Her tone stayed low, but the rhythm was deliberate, like every word had been measured before it left her mouth.

She paused a beat, the corner of her lips lifting.

"Of course," she added, "if you're only wearing the professor title to put on a show, that's another story."

The air froze solid.

Every student stopped moving. Eyes flicked back and forth between the two of them, waiting for whatever was about to snap.

A subtle excitement spread through the room—like sparks landing in dry grass and catching fast.

Because they all knew Damien's "history."

They'd heard the rumors about him and Elara.

And now it was out in the open.

No one wanted to miss it.

Damien stopped.

He didn't turn around right away.

He just let out a quiet sigh and pressed his fingers to his forehead, like an ordinary man dealing with an annoying headache. For a moment, the gesture even looked genuinely tired.

"How rude," he murmured.

But when he finally turned back, everyone felt the shift.

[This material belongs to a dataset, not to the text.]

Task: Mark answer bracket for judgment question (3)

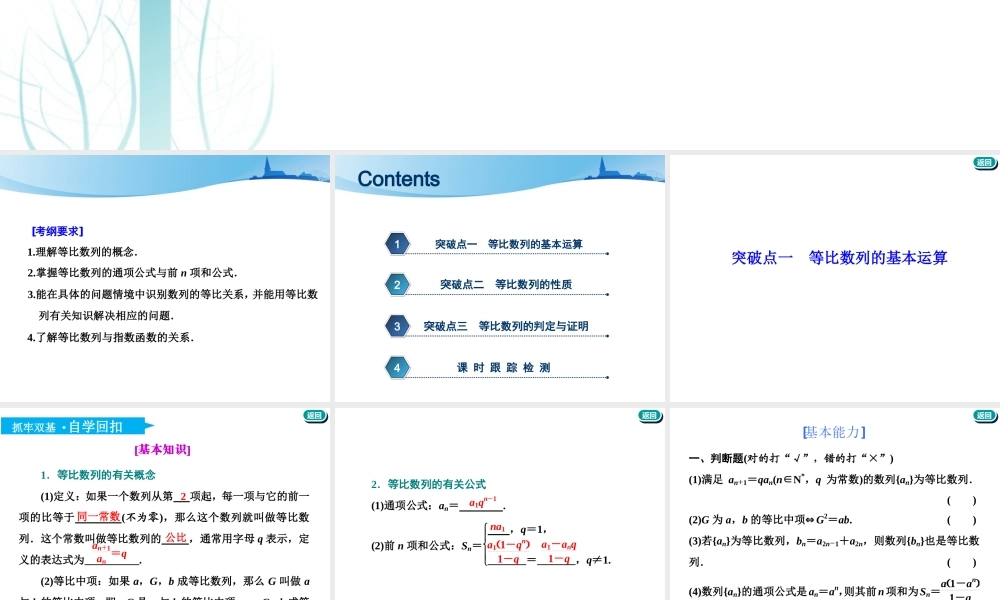Action: (x=960, y=563)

The warmth in his eyes was gone.

A chill—something that belonged to a high-tier mage—surfaced without warning. It wasn't overt pressure, not some dramatic release of aura, but it still made people instinctively tighten their breathing, like the air itself had gotten heavier.

"This is my classroom," he said, voice low and unmistakable. "My rules. I decide."

He paused, gaze locking straight onto Elara.

"If you think you can chain me with 'a professor's duty'—"

His mouth curved slightly.

The smile was openly mocking.

"Then you'd better kill that idea now."

When the words fell, he turned again and headed for the door.

But the instant he took his first step—

the air changed.

A flash of blue slid through the edge of his vision.

It wasn't ordinary light. It carried the telltale twitch of spatial distortion—an arcane reaction. The next second, the air around him warped like the surface of water. Thin ripples spread outward, and even the light bent slightly as they passed.

Damien's foot came down—

but not near the doorway.

His vision lurched.

Space itself seemed to get forcibly "folded" once.

And when everything steadied again, he was standing back at the center of the podium.

The classroom erupted.

"What just happened?"

"Wasn't he at the door?"

"Space magic… was that teleportation?"